Firecrawl Crawling Capabilities

Firecrawl's crawl path is the vault's bounded multi-page ingestion mechanism: start from a root URL, traverse within configured limits, and return page content asynchronously as scrape-like results.

What Crawl Is For

Use crawl when one page is not enough and you need a constrained slice of a documentation site.
Prefer crawl over scrape when navigation depth and path filters matter.
Prefer map first when you need URL discovery without fetching page bodies.

Working Request Shape

The pipeline spec models crawl requests like:

{
  "url": "https://docs.example.com",
  "limit": 500,
  "maxDiscoveryDepth": 3,
  "includePaths": ["^/docs/", "^/api/"],
  "excludePaths": ["^/blog/", "^/changelog/", "\\.pdf$"],
  "scrapeOptions": {
    "formats": ["markdown"],
    "onlyMainContent": true
  }
}

The local ingest server uses the same structure with a smaller default limit and explicit polling against GET /v2/crawl/{id}.

Key Capabilities

Bounded traversal: limit and maxDiscoveryDepth keep the crawl from expanding indefinitely.
Path scoping: includePaths and excludePaths are the main cost-control and relevance-control levers.
Scrape inheritance: scrapeOptions lets crawl results reuse the same markdown-oriented extraction settings as single-page scrape operations.
Async execution: the initial request returns a job ID; results arrive only after polling completes.

Output Model

POST /v2/crawl returns an ID immediately.
GET /v2/crawl/{id} is polled until status == "completed".
Completed pages are treated as an array of scrape response objects, each with extracted content and metadata.

Operational Guidance

Use includePaths aggressively for docs sites; broad crawls waste credits and increase irrelevant retrieval.
Treat crawl as an extraction primitive, not a synthesis primitive. Content still needs canonical storage, chunking, and embedding downstream.
The current vault convention is markdown-first extraction with onlyMainContent: true.

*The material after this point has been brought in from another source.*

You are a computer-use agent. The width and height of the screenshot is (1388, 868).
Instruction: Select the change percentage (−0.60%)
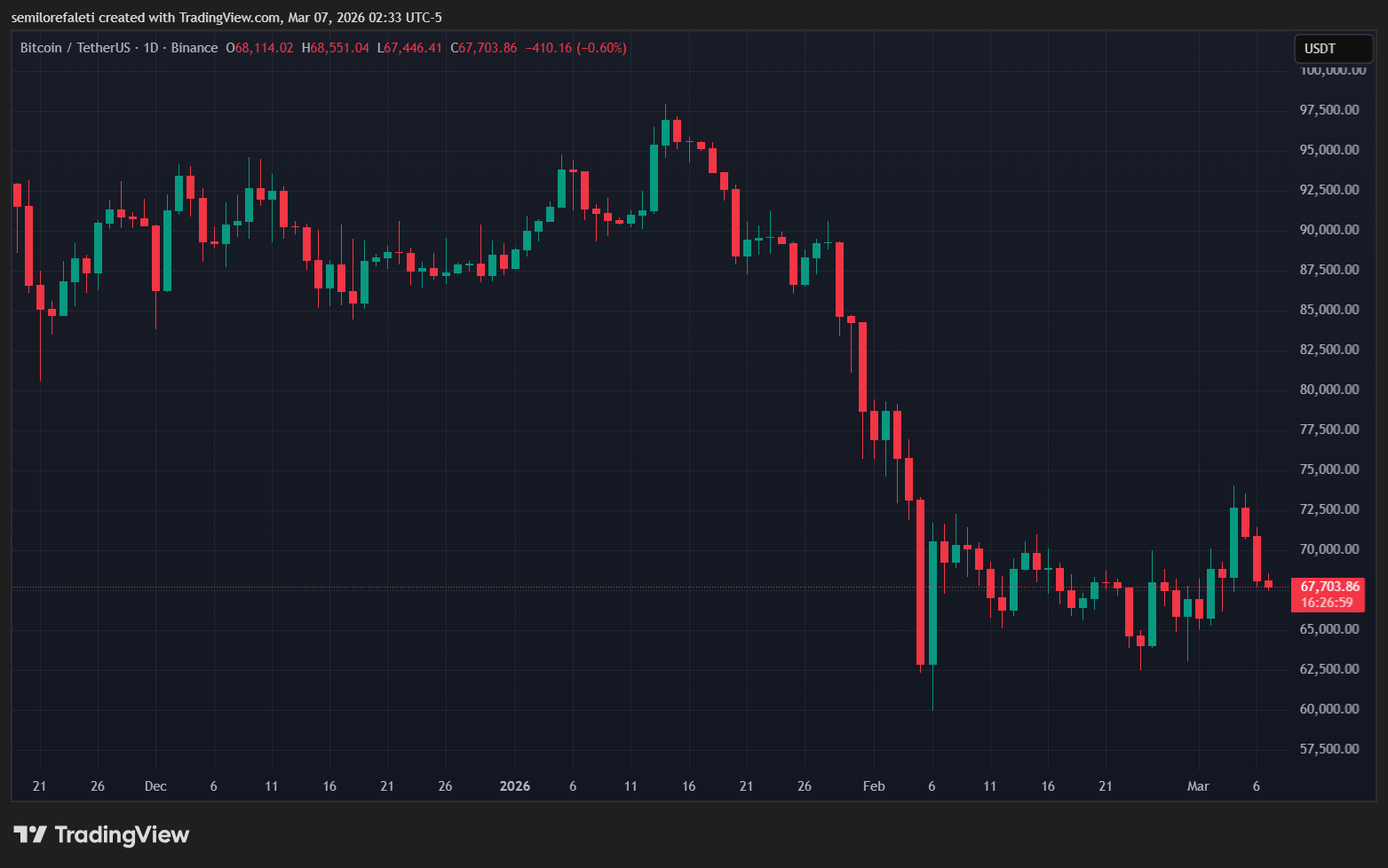pyautogui.click(x=601, y=48)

Distinction from Neighboring Endpoints

firecrawl-scrape-capabilities: single-page retrieval, synchronous.
firecrawl-map-capabilities: discovery of URLs without page content.
firecrawl-api-v2-reference: broader endpoint surface and shared request/response conventions.

Limits and Caveats

This note is grounded in the local spec and ingest implementation, not a full live Firecrawl reference.
Vendor-side limits, concurrency, and plan quotas may change; the pipeline spec currently notes page-tier limits and advises tight path filtering.
"LLM-ready Markdown" should be read as cleaner-than-raw HTML, not as a guarantee that every page arrives perfectly normalized.